Reading passage:
--
Cluster computing

Tuesday, February 26, 2019

We continue with the discussion on ledger parser
Checks and balances need to be performed as well by some readers. The entries may become spurious and there are ways a ghost entry can be made. Therefore, there is some trade-off in deciding whether the readers or the writers or both do the cleanup work.
The trouble with cleanup is that it requires modifications to the ledger and while they can be done independently by designated agents, they don’t give as much confidence as when they came from the source of the truth as the online writer. Since cleanup is a read-write task, it involves some form of writer.
If all the writes were uniform and clean entries, it does away with the need for designated agents and their lags and delays. At this end of the writer only solution, we have traded-off performance. At the other end of high-performance online writing, we are introducing all kinds of background processors, stages and cascading complexity in analysis.
The savvy online writer may choose to use partitioned ledgers for clean and accurate differentiated entries or quick translations to uniform-entries by piggy-backing the information on the transactions where it can keep a trace of entries for that transaction. The cleaner the data, the simpler the solution for downstream systems.
The elapsed time for analysis is the sum of whole. Therefore, all lags and delays from background operations are included. The streamlining of analysis operations requires data to be clean so that the analysis operations are read only transactions themselves.
If the operations themselves contribute to delays, the streamlining of operations for the overall analysis requires the use of persisting results from these operations where the input does not change. Then the operations need not be run each time and the results can be re-used for other queries. If the stages are sequential, the overall analysis becomes streamlined.
Unfortunately, the data from users cannot be confined to a size. Passing the results from one stage to another breaks down when there is a large amount of data to be processed in that stage and sequential processing does not scale. In such cases, partial results retrieved earlier help enable downstream systems to have something meaningful to do. Often, this is adequate even if all the data has not been processed.

Monday, February 25, 2019

Ledger Parser
Bookkeeping is an essential routine in software computing. A ledger facilitates book-keeping between components. The ledger may have entries that are written by one component and read by another. The syntax and semantics of the writes need to be the same for the reads. However, the writer and the reader may have very different loads and capabilities. Consequently, some short-hand may sneak into the writing and some parsing may be required on the reading side.
--
Given problem: Can you write out everything from "Tuesday, February 26, 2019" down to "the cleanup work." in the ledger post, word for word? The material has no role in this.

Source excerpt:
--
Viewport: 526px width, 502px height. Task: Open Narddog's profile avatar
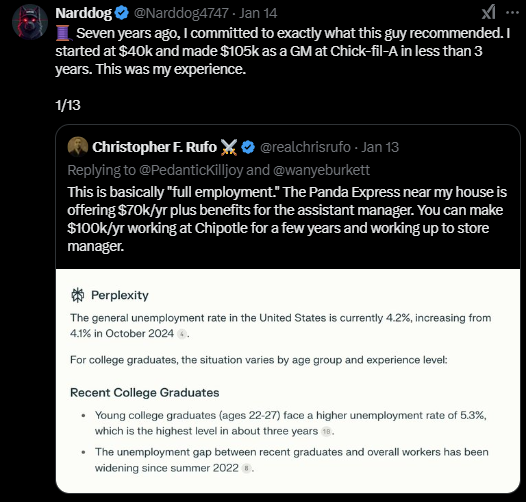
--
Output:
Tuesday, February 26, 2019

We continue with the discussion on ledger parser
Checks and balances need to be performed as well by some readers. The entries may become spurious and there are ways a ghost entry can be made. Therefore, there is some trade-off in deciding whether the readers or the writers or both do the cleanup work.